NEW JERSEY – A Judge in the US District Court for the District of New Jersey heard oral arguments this week in four cases challenging the Inflation Reduction Act’s (IRA) Medicare drug pricing negotiation program. The four cases have significant implications for the IRA’s ability to prevent drug companies from price-gouging, and the nation’s leading medical and public health organizations submitted briefs in each of the cases, arguing that the IRA’s Medicare drug price negotiation program will help improve patient outcomes and public health.

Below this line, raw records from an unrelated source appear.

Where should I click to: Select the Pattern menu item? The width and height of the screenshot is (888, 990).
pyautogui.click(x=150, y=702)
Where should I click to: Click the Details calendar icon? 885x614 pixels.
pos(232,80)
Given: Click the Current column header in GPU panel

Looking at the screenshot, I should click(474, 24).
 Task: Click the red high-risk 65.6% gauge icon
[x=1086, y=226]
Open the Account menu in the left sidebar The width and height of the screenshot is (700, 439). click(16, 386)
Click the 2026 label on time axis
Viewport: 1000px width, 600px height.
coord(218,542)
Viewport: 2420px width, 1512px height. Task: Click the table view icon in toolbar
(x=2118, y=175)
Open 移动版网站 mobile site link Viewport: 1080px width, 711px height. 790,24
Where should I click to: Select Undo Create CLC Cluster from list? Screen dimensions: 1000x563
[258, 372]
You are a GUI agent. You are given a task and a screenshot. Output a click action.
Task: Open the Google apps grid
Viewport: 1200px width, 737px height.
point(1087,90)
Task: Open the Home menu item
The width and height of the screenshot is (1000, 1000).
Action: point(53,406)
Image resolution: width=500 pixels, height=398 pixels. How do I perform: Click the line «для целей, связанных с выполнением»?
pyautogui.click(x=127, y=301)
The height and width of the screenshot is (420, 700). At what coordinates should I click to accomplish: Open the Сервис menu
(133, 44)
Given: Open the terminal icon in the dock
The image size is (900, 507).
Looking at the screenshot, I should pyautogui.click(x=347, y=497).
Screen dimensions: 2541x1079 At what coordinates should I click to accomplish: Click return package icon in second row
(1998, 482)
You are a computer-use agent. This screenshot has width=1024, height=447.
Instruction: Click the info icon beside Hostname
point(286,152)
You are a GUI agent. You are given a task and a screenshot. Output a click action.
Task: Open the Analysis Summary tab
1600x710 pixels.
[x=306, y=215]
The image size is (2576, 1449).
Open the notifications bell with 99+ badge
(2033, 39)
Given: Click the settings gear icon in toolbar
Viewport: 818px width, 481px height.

“Excessive drug prices are a massive threat to public health. Doctors and medical experts have made clear how important it is that the Inflation Reduction Act’s Medicare drug pricing negotiation program continue, and help keep the price of medication manageable for patients and for the public health safety net,” said Ananda Burra, Senior Counsel with Democracy Forward, which represented a coalition of medical and public health professionals in submitting an amicus brief in the case. “We are committed to representing the nation’s medical community to help ensure courts know the serious public health implications of over-priced medications and that leading health professionals support this attempt to reduce unmanageable price gouging at the public’s expense. Our clients have made clear – the danger of not acting to reduce the cost of medication is substantial and harms patients.”

Democracy Forward is representing the American Public Health Association, the American College of Physicians, the Society of General Internal Medicine and the American Geriatrics Society in these cases, submitting amicus briefs in eight of the challenges to the Medicare drug pricing negotiation program. 

“As an organization of general internal medicine physicians, the Society of General Internal Medicine is pleased to be a partner in defending the legislation to allow Medicare to negotiate more reasonable prices for the medications our patients need,” said Eric Bass of the Society of General Internal Medicine. 

“The American Geriatrics Society has long advocated that older adults have access to medically necessary, appropriate, and affordable medications and greatly appreciates this opportunity to collaborate with Democracy Forward and other leading national organizations in support of fair drug pricing for Medicare beneficiaries,” added Alana Goldstein of the American Geriatrics Society. 

“Health is inextricably linked to access to affordable prescription drugs, and drug affordability remains a major public health challenge in the U.S. The combination of high prices and inadequate insurance coverage places drugs out of reach for many patients in the Medicare system. That’s why the American Public Health Association has strongly supported and defended the Inflation Reduction Act’s Medicare price negotiation program. This critical new program will make some of the most expensive and most widely used prescription drugs more affordable and ensure that patients have access to affordable life-saving medications,” said Georges C. Benjamin, MD, Executive Director, American Public Health Association.

In 2003, Congress created Medicare Part D, which helps cover the cost of prescription drugs for Medicare recipients. Until the new law, unlike other government programs and agencies like the Veterans Administration or the Department of Defense’s TRICARE, Medicare was not allowed to negotiate the prices on the prescription drugs it was paying for. With Medicare Part D unable to negotiate on these prices for essential medicines that people rely on to stay alive, the cost of the program has ballooned into one of the federal government’s biggest expenditures. 

More than one-third of Americans say cost has prevented them from filling a prescription. People of color, people with disabilities, people with lower incomes, and women disproportionately bear the brunt of high drug prices. And Americans pay 2-2.5 times what other similar countries pay for prescription drugs. Certain drug companies, in filing these lawsuits, have argued that they should be allowed to dictate the prices the government should pay for vital life-saving medications. The District of Delaware’s decision to dismiss AstraZeneca’s lawsuit last week (building on an earlier rejection by the Southern District of Ohio) is a promising step for ensuring equitable health care.